• [What you should do]:
Please say how many lines of the listing hold "Select", with no other words in the answer.

• [Provided data]:
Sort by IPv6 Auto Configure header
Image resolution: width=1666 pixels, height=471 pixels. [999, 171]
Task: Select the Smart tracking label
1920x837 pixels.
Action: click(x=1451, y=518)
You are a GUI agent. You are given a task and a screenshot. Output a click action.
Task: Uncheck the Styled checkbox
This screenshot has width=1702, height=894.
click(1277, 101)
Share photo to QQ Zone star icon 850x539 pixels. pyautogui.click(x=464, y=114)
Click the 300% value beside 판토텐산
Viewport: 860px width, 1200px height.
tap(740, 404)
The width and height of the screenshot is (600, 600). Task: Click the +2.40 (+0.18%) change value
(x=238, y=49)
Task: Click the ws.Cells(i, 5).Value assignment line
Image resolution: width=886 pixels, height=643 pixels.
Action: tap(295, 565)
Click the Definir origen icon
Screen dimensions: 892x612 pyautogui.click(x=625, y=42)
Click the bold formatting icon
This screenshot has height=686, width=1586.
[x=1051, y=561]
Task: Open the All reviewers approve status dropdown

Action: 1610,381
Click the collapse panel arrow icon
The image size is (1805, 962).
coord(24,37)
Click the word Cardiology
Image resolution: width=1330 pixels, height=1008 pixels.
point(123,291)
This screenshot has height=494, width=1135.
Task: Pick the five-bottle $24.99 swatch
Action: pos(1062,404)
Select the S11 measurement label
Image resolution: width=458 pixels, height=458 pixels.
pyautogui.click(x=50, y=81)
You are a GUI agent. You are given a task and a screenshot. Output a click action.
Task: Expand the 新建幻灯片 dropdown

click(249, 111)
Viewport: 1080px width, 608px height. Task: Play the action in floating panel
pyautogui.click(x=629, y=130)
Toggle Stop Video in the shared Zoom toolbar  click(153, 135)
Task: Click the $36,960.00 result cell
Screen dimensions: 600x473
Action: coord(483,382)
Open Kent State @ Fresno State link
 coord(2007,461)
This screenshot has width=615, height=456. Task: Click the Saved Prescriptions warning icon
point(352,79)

• [Answer box]:
2